PROBLEM TO SOLVE - Your job with the data below is to output exactly the lines from the one holding "Click the LG column header" down to the one holding "Given: Open the software update package icon", both included, and no others.
--------------------------------
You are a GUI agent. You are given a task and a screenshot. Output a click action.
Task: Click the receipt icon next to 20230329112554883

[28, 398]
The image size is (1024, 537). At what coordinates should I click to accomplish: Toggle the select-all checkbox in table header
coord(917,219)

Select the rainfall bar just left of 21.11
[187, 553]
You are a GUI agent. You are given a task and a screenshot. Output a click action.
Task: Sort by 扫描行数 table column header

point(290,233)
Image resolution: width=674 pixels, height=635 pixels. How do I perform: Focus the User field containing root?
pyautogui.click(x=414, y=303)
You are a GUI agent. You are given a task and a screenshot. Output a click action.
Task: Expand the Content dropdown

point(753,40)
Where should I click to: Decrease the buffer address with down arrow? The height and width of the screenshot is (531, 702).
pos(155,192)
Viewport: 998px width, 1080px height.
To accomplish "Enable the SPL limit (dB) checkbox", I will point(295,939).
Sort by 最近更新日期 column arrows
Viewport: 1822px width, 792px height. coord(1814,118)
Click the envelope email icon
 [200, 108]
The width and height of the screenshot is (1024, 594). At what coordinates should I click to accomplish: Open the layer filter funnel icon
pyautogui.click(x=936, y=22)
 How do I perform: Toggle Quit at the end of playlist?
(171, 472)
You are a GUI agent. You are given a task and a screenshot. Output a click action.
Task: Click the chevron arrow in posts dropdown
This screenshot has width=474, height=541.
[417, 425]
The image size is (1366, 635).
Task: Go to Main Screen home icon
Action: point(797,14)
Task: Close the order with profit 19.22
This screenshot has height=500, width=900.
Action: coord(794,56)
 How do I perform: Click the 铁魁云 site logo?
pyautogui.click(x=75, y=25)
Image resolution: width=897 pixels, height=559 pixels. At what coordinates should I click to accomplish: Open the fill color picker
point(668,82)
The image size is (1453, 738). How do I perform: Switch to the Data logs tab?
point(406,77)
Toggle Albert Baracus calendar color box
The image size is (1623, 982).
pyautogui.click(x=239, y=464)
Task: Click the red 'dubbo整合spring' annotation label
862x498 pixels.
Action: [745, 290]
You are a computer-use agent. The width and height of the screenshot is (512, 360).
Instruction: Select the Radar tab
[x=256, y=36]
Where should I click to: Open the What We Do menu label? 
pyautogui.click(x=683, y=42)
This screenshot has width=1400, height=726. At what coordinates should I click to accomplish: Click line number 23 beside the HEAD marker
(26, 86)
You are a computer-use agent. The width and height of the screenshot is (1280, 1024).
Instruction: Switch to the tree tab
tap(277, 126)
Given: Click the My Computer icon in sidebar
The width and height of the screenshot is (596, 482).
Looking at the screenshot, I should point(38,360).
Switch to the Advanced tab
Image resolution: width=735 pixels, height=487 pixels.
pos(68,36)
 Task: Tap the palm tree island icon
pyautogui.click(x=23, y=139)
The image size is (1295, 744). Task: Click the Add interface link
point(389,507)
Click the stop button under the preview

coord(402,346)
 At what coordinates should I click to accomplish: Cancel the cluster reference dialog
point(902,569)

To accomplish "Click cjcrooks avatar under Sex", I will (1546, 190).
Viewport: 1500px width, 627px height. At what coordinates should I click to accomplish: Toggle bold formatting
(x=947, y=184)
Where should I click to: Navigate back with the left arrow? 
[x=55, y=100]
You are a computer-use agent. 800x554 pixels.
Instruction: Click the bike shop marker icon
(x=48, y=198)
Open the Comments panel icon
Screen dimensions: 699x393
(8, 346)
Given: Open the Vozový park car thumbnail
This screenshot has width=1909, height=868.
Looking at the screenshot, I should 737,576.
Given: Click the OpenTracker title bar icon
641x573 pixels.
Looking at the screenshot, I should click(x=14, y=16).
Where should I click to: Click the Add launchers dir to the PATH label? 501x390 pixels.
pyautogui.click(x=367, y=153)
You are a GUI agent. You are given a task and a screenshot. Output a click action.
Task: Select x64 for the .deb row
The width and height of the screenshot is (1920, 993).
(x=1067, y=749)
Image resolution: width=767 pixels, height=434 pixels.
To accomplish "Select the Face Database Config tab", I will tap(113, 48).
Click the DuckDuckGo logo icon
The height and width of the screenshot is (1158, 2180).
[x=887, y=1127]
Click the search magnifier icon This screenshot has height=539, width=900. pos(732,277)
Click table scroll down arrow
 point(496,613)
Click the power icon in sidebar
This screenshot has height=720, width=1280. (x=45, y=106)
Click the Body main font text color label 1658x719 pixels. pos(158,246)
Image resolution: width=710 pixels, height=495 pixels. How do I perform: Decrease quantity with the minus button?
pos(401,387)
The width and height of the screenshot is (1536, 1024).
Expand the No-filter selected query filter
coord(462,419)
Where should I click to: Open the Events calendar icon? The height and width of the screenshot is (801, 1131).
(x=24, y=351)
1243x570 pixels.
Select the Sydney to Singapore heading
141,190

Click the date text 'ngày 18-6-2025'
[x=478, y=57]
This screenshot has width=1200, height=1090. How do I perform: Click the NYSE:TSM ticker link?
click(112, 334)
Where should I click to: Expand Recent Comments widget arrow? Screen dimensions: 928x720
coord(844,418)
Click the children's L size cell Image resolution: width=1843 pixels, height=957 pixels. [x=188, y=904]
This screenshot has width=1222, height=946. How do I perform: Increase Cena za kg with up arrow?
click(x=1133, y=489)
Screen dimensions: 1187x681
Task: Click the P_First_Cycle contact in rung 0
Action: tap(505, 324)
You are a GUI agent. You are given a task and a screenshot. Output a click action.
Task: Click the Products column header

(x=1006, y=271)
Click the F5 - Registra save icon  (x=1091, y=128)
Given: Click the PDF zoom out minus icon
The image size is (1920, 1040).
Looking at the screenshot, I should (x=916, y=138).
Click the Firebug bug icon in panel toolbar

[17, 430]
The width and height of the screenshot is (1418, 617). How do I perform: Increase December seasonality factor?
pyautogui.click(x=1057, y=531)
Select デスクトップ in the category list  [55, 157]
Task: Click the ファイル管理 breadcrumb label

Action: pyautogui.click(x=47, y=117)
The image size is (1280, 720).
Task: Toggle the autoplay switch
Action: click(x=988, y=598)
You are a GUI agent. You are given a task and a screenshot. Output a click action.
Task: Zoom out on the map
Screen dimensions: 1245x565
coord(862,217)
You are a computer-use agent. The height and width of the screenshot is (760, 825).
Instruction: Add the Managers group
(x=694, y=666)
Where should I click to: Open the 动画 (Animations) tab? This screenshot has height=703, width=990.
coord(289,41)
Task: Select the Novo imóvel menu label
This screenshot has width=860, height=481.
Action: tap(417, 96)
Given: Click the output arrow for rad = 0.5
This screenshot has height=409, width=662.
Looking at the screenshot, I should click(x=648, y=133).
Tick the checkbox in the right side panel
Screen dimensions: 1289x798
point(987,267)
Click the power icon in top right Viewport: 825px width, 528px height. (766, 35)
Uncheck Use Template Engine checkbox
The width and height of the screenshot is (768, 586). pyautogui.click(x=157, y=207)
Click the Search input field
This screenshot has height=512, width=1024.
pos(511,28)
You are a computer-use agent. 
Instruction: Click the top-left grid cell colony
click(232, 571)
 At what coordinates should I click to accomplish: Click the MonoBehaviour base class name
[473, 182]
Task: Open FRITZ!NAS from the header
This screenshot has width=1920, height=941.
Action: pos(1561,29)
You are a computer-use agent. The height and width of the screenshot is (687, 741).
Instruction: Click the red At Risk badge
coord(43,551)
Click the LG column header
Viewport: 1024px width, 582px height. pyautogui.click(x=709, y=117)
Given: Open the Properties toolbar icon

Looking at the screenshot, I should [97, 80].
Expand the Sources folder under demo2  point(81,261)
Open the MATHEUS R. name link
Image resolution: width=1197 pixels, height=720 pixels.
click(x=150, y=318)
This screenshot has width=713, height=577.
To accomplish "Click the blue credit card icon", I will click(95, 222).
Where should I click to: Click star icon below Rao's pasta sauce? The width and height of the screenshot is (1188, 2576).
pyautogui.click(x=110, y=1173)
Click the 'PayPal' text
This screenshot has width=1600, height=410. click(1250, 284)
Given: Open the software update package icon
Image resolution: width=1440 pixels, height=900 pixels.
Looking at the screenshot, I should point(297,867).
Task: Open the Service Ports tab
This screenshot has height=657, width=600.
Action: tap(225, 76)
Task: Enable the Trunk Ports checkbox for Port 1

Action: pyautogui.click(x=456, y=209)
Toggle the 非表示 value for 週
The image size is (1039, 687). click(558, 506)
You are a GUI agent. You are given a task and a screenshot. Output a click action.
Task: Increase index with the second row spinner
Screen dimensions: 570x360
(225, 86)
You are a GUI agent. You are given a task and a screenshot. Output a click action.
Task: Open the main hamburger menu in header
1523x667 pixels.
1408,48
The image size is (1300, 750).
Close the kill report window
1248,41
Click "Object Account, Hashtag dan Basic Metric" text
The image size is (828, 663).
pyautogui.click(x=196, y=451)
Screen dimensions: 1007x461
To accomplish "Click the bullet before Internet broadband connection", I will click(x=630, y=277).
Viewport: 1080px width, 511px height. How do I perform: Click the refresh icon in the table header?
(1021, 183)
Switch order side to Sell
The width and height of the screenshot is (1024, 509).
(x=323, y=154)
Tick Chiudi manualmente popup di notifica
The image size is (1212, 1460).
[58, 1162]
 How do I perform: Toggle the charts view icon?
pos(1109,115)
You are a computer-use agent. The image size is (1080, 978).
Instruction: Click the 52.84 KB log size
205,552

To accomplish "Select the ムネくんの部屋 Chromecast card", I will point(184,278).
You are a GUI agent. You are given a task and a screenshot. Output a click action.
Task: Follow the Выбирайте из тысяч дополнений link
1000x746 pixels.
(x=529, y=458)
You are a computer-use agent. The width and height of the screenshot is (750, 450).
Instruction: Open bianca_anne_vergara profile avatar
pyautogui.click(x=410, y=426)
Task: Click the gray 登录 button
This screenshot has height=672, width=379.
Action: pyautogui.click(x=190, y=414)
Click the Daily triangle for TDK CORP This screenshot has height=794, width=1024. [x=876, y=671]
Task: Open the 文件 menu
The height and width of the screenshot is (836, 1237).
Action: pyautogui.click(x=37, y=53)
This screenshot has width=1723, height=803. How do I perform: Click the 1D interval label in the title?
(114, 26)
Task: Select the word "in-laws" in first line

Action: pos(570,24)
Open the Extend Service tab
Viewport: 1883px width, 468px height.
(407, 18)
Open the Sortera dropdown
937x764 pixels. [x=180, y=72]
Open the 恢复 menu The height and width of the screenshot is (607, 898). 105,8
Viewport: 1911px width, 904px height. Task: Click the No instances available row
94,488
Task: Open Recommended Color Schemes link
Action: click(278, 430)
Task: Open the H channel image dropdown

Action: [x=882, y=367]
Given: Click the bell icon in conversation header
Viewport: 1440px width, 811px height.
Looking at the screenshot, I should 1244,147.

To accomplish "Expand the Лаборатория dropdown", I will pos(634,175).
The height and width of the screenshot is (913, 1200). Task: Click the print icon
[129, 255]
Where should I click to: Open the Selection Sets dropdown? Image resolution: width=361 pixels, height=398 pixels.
--------------------------------
ANSWER FOR THE TASK -
Click the LG column header
Viewport: 1024px width, 582px height. pyautogui.click(x=709, y=117)
Given: Open the Properties toolbar icon

Looking at the screenshot, I should [97, 80].
Expand the Sources folder under demo2  point(81,261)
Open the MATHEUS R. name link
Image resolution: width=1197 pixels, height=720 pixels.
click(x=150, y=318)
This screenshot has width=713, height=577.
To accomplish "Click the blue credit card icon", I will click(95, 222).
Where should I click to: Click star icon below Rao's pasta sauce? The width and height of the screenshot is (1188, 2576).
pyautogui.click(x=110, y=1173)
Click the 'PayPal' text
This screenshot has width=1600, height=410. click(1250, 284)
Given: Open the software update package icon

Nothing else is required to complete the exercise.